§ **Task set**
1/ Render this sentence from the piece on the Kurdish peshmerga below into Spanish: "They are committed men and women who have taken an oath to defend the Kurdish people and the Kurdish homeland at all costs."
2/ From the piece on the Kurdish peshmerga below, output the passage that begins with the words containing "The Kurdish پێشمەرگە" and ends with "with the Kurds.", copied word for word.

§ **Extract**
☆ ☆ ☆ ☆

June 30, 2014

The Kurdish پێشمەرگە (peshmerga) - "those who follow death"

Kurdish peshmerga - note Kurdistan flag

One of my readers asked that I write a small piece about the Kurdish peshmerga. I am happy to do so. As I often do, I want to disclose my relationship with the Kurds.

In the mid-1990's, I served in northern Iraq - my duties put me in a close working relationship with senior Kurdish political leaders on both sides of the political division between the Kurdish Democratic Party and the Patriotic Union of Kurdistan - including their intelligence services and their military arms - the peshmerga.


A senior peshmerga leader and me in northern Iraq - the dagger is not a prop

The word peshmerga - پێشمەرگە in Kurdish - literally means "those who follow death." They are committed men and women who have taken an oath to defend the Kurdish people and the Kurdish homeland at all costs. They are tough, single-minded and loyal to a fault - you will find no finer irregular troops anywhere in the world.

The Kurds were the targets of the Saddam Husayn regime for years. In the 1980's, the Iraqi military's Anfal campaign was aimed at defeating the Kurds once and for all, since the effort to forcefully integrate them into the Iraqi Arab population had failed. That program, the ta'rib (Arabization) effort, attempted to move large numbers of Kurds, sometimes entire villages, into the southern part of Iraq, and at the same time, move large numbers of Arabs into the Kurdish areas.

☆ ☆ ☆ ☆

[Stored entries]
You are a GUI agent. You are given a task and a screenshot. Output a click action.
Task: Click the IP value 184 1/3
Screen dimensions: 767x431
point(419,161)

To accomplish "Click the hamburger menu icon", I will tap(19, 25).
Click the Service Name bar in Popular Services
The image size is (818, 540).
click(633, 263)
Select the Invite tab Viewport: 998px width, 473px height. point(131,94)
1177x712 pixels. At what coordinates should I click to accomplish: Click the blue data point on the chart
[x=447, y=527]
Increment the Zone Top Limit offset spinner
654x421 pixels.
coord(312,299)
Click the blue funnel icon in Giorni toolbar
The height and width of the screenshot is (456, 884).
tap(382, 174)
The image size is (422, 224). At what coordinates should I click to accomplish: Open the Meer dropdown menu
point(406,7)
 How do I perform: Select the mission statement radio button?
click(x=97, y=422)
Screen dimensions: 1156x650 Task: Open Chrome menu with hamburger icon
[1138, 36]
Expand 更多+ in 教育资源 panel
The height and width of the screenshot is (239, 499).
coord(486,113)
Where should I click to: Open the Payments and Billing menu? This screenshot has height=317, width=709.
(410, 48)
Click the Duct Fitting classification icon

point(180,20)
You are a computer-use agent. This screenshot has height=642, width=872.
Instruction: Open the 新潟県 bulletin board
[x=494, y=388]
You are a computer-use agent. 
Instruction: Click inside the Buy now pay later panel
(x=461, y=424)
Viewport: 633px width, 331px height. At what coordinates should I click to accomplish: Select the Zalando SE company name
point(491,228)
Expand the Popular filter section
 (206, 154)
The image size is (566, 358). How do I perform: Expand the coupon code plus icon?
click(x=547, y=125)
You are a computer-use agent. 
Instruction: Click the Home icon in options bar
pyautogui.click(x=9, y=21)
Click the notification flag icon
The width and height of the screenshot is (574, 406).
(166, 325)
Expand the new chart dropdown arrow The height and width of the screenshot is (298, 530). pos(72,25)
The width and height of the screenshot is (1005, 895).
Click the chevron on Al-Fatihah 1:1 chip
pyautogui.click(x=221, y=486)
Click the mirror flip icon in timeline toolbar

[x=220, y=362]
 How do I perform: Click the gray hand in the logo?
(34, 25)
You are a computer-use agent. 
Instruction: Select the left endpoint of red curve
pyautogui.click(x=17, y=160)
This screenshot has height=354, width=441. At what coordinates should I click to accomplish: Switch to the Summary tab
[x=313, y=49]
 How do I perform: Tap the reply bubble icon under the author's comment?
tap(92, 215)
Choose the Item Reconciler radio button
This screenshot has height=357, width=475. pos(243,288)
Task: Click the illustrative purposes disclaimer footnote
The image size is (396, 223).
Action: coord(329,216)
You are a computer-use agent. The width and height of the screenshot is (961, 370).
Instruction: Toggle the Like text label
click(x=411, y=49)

☆ ☆ ☆ ☆

§ **Results for each task**
1/ Son hombres y mujeres comprometidos que han jurado defender al pueblo kurdo y la patria kurda a toda costa.

2/
The Kurdish پێشمەرگە (peshmerga) - "those who follow death"

Kurdish peshmerga - note Kurdistan flag

One of my readers asked that I write a small piece about the Kurdish peshmerga. I am happy to do so. As I often do, I want to disclose my relationship with the Kurds.